Sometimes we find the roots very dry. L prefer to dip the roots for a few moments in a tub of water before putting outside. Let a frost come, a good, hard one, so that the covering is frozen, and no harm if the roots are, then put a foot of hay or excelsior over them and cover with shutters to. keep off rain. It is not well for the roots to be too wet. Glass sash would keep off the rain, but it would also raise the temperature on bright days during a thaw, and that is just what you don't want. These conditions will do for all the pips that you force during winter and up to the time that we get the flowers outside. But long before this you must have removed to the cold storage the roots that are wanted for summer and autumn.

The time to put them in cold storage may vary by a month because the weather varies. They must be absolutely dormant when removed to the cold storage, and that must be closely watched. We have tried repeatedly to store away a few thousand in our local cold-storage warehouses, and if we could be always successful with them it would be a great convenience and cheaper than building one of your own. But it is very uncertain work and we have often blamed ourselves when perhaps it was the cold-storage management that was at fault.

Mr. Simpson at some length gives instructions how to build a cold-storage house, but were I to repeat it I am sure you could not build one by it without visiting some one who has one and seeing for yourself " how to do it." The most comforting part of it is that he says a cold-storage house that will hold 400,-000 valley roots can be built for $600. The interest on that sum seems very trifling when the success of even a quarter of the above number is grown. Whether you have your own cold storage or hire it, the conditions which you should try to preserve are these:

Get boxes of convenient size, six or seven inches deep, line them with moist sphagnum moss and between the bunches of roots put moist sand, not saturated, and cover pips with an inch or two of sphagnum. To occupy little space you will have to put slats or boards on top of each box, so that they can be piled up one above the other. In renting space in cold storage this would be a great consideration. When first put in give them 10 degrees of frost and in a few days let the temperature go up to 28 or 29 degrees and remain at that.

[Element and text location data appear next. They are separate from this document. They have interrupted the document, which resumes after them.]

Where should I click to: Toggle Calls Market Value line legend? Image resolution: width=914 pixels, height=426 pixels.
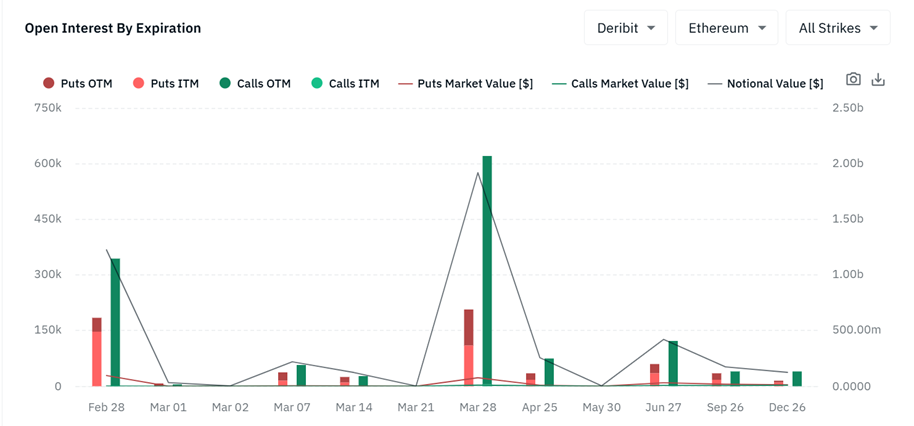pos(619,84)
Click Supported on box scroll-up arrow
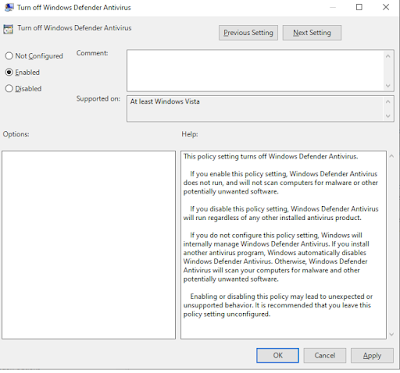The image size is (400, 373). (388, 102)
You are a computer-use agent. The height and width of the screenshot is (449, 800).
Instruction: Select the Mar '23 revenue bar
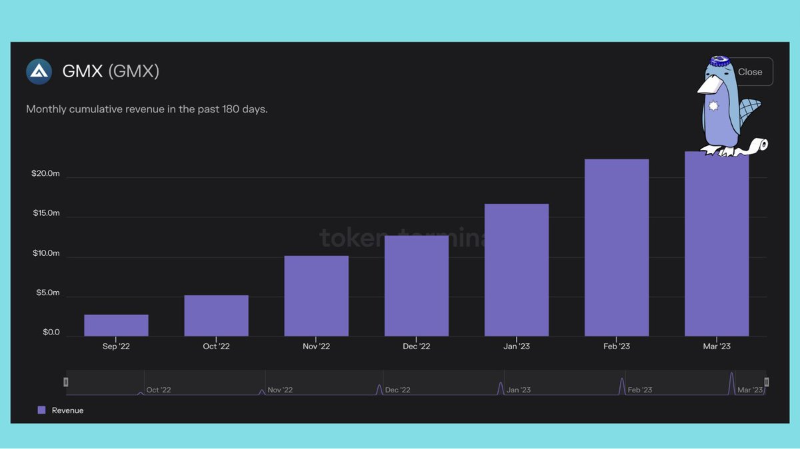click(x=716, y=245)

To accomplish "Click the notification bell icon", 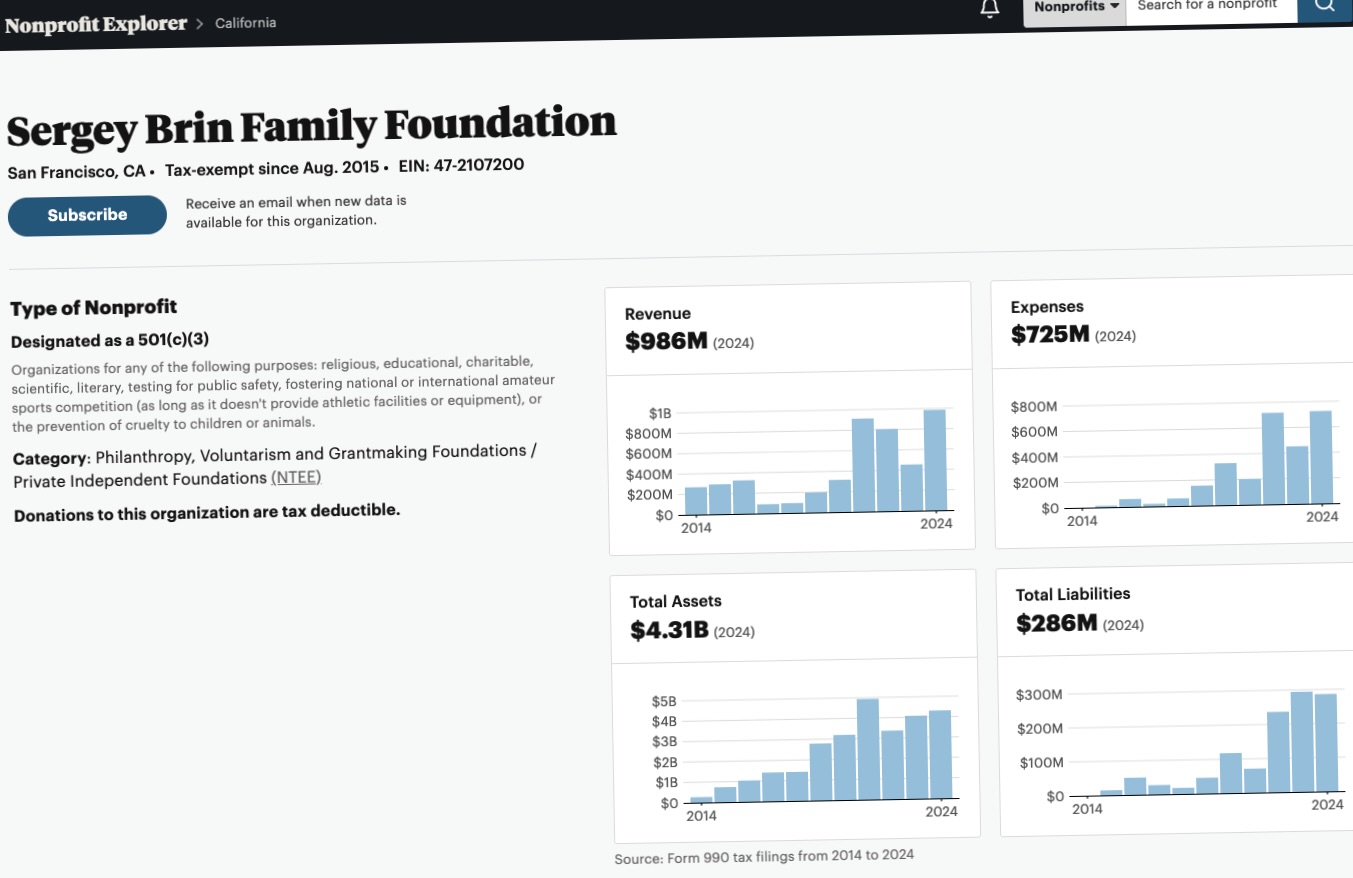I will pyautogui.click(x=989, y=9).
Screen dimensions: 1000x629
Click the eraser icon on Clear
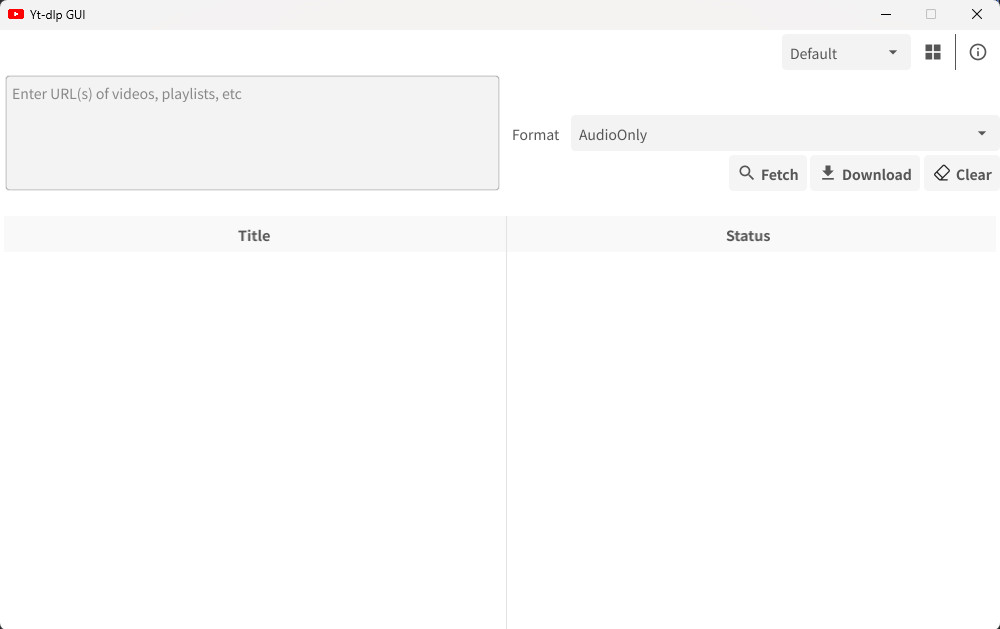pos(941,174)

In large cold-storage houses they have rooms at all temperatures and will ask you what degree you want, so the same plan can be carried out by moving the boxes. If when removing the roots from the frame to cold storage they appear dry, give the whole box a watering before putting it away, but it is not well for the sand to be too wet or the roots may rot. Those small growers who hire the local cold storage for their arrested lilies may as well put them in suitable boxes when first receiving them in the fall; then with the addition of some moist sphagnum over the pips they can be easily removed at short notice to their cold surroundings.